* BEGIN Data records *
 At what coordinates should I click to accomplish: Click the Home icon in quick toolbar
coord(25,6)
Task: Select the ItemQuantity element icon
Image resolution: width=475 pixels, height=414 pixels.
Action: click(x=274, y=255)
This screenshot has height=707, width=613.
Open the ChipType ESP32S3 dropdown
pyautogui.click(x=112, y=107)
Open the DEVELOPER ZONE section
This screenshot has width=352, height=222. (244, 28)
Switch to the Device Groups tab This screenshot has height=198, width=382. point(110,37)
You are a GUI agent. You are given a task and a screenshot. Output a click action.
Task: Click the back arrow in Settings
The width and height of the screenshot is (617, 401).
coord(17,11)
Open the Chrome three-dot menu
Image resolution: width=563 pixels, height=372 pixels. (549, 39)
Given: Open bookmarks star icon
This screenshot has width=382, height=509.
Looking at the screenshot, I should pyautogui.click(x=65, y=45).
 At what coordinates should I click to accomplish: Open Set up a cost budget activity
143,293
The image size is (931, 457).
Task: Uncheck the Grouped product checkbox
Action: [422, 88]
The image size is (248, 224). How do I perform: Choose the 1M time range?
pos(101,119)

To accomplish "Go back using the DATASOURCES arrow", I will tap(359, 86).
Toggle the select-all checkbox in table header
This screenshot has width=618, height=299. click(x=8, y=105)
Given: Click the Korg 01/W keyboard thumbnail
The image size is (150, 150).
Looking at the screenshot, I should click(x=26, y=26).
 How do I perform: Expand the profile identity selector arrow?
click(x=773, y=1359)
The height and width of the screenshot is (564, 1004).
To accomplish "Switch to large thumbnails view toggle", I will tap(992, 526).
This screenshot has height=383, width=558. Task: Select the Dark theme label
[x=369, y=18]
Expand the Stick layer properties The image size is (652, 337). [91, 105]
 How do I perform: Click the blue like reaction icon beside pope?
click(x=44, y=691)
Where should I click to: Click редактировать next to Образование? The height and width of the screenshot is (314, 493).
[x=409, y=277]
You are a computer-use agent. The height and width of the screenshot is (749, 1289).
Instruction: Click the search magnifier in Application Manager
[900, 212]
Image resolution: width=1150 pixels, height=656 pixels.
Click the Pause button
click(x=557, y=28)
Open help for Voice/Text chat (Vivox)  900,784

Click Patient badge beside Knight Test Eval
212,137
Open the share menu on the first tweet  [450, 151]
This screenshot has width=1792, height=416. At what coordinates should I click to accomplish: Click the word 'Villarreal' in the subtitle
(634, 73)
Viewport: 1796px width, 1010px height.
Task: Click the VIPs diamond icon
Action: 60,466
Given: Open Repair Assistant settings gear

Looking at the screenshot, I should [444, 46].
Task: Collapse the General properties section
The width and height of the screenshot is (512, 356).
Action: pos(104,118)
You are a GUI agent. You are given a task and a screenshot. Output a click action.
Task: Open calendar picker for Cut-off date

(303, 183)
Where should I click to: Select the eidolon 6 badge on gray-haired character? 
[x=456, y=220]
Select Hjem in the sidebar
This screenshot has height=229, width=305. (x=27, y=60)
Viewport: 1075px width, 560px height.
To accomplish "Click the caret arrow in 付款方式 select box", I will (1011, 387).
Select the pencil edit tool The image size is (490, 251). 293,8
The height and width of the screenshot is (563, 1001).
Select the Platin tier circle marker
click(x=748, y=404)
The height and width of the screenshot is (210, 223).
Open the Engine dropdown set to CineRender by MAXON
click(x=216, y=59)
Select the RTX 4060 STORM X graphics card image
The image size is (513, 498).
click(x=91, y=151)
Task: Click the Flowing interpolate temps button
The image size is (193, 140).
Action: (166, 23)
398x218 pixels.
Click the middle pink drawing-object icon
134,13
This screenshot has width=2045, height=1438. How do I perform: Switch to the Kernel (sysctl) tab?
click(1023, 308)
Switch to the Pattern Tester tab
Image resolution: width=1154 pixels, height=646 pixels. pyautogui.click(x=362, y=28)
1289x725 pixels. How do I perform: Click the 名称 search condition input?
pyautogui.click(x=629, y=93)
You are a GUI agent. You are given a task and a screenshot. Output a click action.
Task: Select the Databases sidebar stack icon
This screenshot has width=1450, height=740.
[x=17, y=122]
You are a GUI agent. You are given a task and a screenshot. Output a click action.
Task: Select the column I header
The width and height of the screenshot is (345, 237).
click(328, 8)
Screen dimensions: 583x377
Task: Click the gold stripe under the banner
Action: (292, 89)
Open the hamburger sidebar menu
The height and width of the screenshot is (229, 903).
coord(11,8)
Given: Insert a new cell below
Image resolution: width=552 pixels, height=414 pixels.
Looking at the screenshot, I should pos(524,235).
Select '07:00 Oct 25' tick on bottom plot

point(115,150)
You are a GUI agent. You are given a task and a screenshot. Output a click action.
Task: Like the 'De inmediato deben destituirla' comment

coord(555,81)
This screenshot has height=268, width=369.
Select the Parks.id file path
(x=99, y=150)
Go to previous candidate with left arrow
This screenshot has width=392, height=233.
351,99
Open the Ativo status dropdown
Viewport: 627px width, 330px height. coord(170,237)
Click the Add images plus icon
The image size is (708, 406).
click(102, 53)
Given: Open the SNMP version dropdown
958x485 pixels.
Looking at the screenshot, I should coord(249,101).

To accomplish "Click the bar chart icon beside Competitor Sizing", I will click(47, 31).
* END Data records *
_The request:_
Arrange the lines of the records above as a numbered list, leaving out the blank lines.

_The result:_
1.  At what coordinates should I click to accomplish: Click the Home icon in quick toolbar
2. coord(25,6)
3. Task: Select the ItemQuantity element icon
4. Image resolution: width=475 pixels, height=414 pixels.
5. Action: click(x=274, y=255)
6. This screenshot has height=707, width=613.
7. Open the ChipType ESP32S3 dropdown
8. pyautogui.click(x=112, y=107)
9. Open the DEVELOPER ZONE section
10. This screenshot has width=352, height=222. (244, 28)
11. Switch to the Device Groups tab This screenshot has height=198, width=382. point(110,37)
12. You are a GUI agent. You are given a task and a screenshot. Output a click action.
13. Task: Click the back arrow in Settings
14. The width and height of the screenshot is (617, 401).
15. coord(17,11)
16. Open the Chrome three-dot menu
17. Image resolution: width=563 pixels, height=372 pixels. (549, 39)
18. Given: Open bookmarks star icon
19. This screenshot has width=382, height=509.
20. Looking at the screenshot, I should pyautogui.click(x=65, y=45).
21.  At what coordinates should I click to accomplish: Open Set up a cost budget activity
22. 143,293
23. The image size is (931, 457).
24. Task: Uncheck the Grouped product checkbox
25. Action: [422, 88]
26. The image size is (248, 224). How do I perform: Choose the 1M time range?
27. pos(101,119)
28. To accomplish "Go back using the DATASOURCES arrow", I will tap(359, 86).
29. Toggle the select-all checkbox in table header
30. This screenshot has width=618, height=299. click(x=8, y=105)
31. Given: Click the Korg 01/W keyboard thumbnail
32. The image size is (150, 150).
33. Looking at the screenshot, I should click(x=26, y=26).
34.  How do I perform: Expand the profile identity selector arrow?
35. click(x=773, y=1359)
36. The height and width of the screenshot is (564, 1004).
37. To accomplish "Switch to large thumbnails view toggle", I will tap(992, 526).
38. This screenshot has height=383, width=558. Task: Select the Dark theme label
39. [x=369, y=18]
40. Expand the Stick layer properties The image size is (652, 337). [91, 105]
41.  How do I perform: Click the blue like reaction icon beside pope?
42. click(x=44, y=691)
43. Where should I click to: Click редактировать next to Образование? The height and width of the screenshot is (314, 493).
44. [x=409, y=277]
45. You are a computer-use agent. The height and width of the screenshot is (749, 1289).
46. Instruction: Click the search magnifier in Application Manager
47. [900, 212]
48. Image resolution: width=1150 pixels, height=656 pixels.
49. Click the Pause button
50. click(x=557, y=28)
51. Open help for Voice/Text chat (Vivox)  900,784
52. Click Patient badge beside Knight Test Eval
53. 212,137
54. Open the share menu on the first tweet  [450, 151]
55. This screenshot has width=1792, height=416. At what coordinates should I click to accomplish: Click the word 'Villarreal' in the subtitle
56. (634, 73)
57. Viewport: 1796px width, 1010px height.
58. Task: Click the VIPs diamond icon
59. Action: 60,466
60. Given: Open Repair Assistant settings gear
61. Looking at the screenshot, I should [444, 46].
62. Task: Collapse the General properties section
63. The width and height of the screenshot is (512, 356).
64. Action: pos(104,118)
65. You are a GUI agent. You are given a task and a screenshot. Output a click action.
66. Task: Open calendar picker for Cut-off date
67. (303, 183)
68. Where should I click to: Select the eidolon 6 badge on gray-haired character? 
69. [x=456, y=220]
70. Select Hjem in the sidebar
71. This screenshot has height=229, width=305. (x=27, y=60)
72. Viewport: 1075px width, 560px height.
73. To accomplish "Click the caret arrow in 付款方式 select box", I will (1011, 387).
74. Select the pencil edit tool The image size is (490, 251). 293,8
75. The height and width of the screenshot is (563, 1001).
76. Select the Platin tier circle marker
77. click(x=748, y=404)
78. The height and width of the screenshot is (210, 223).
79. Open the Engine dropdown set to CineRender by MAXON
80. click(x=216, y=59)
81. Select the RTX 4060 STORM X graphics card image
82. The image size is (513, 498).
83. click(x=91, y=151)
84. Task: Click the Flowing interpolate temps button
85. The image size is (193, 140).
86. Action: (166, 23)
87. 398x218 pixels.
88. Click the middle pink drawing-object icon
89. 134,13
90. This screenshot has width=2045, height=1438. How do I perform: Switch to the Kernel (sysctl) tab?
91. click(1023, 308)
92. Switch to the Pattern Tester tab
93. Image resolution: width=1154 pixels, height=646 pixels. pyautogui.click(x=362, y=28)
94. 1289x725 pixels. How do I perform: Click the 名称 search condition input?
95. pyautogui.click(x=629, y=93)
96. You are a GUI agent. You are given a task and a screenshot. Output a click action.
97. Task: Select the Databases sidebar stack icon
98. This screenshot has width=1450, height=740.
99. [x=17, y=122]
100. You are a GUI agent. You are given a task and a screenshot. Output a click action.
101. Task: Select the column I header
102. The width and height of the screenshot is (345, 237).
103. click(328, 8)
104. Screen dimensions: 583x377
105. Task: Click the gold stripe under the banner
106. Action: (292, 89)
107. Open the hamburger sidebar menu
108. The height and width of the screenshot is (229, 903).
109. coord(11,8)
110. Given: Insert a new cell below
111. Image resolution: width=552 pixels, height=414 pixels.
112. Looking at the screenshot, I should pos(524,235).
113. Select '07:00 Oct 25' tick on bottom plot
114. point(115,150)
115. You are a GUI agent. You are given a task and a screenshot. Output a click action.
116. Task: Like the 'De inmediato deben destituirla' comment
117. coord(555,81)
118. This screenshot has height=268, width=369.
119. Select the Parks.id file path
120. (x=99, y=150)
121. Go to previous candidate with left arrow
122. This screenshot has width=392, height=233.
123. 351,99
124. Open the Ativo status dropdown
125. Viewport: 627px width, 330px height. coord(170,237)
126. Click the Add images plus icon
127. The image size is (708, 406).
128. click(102, 53)
129. Given: Open the SNMP version dropdown
130. 958x485 pixels.
131. Looking at the screenshot, I should coord(249,101).
132. To accomplish "Click the bar chart icon beside Competitor Sizing", I will click(47, 31).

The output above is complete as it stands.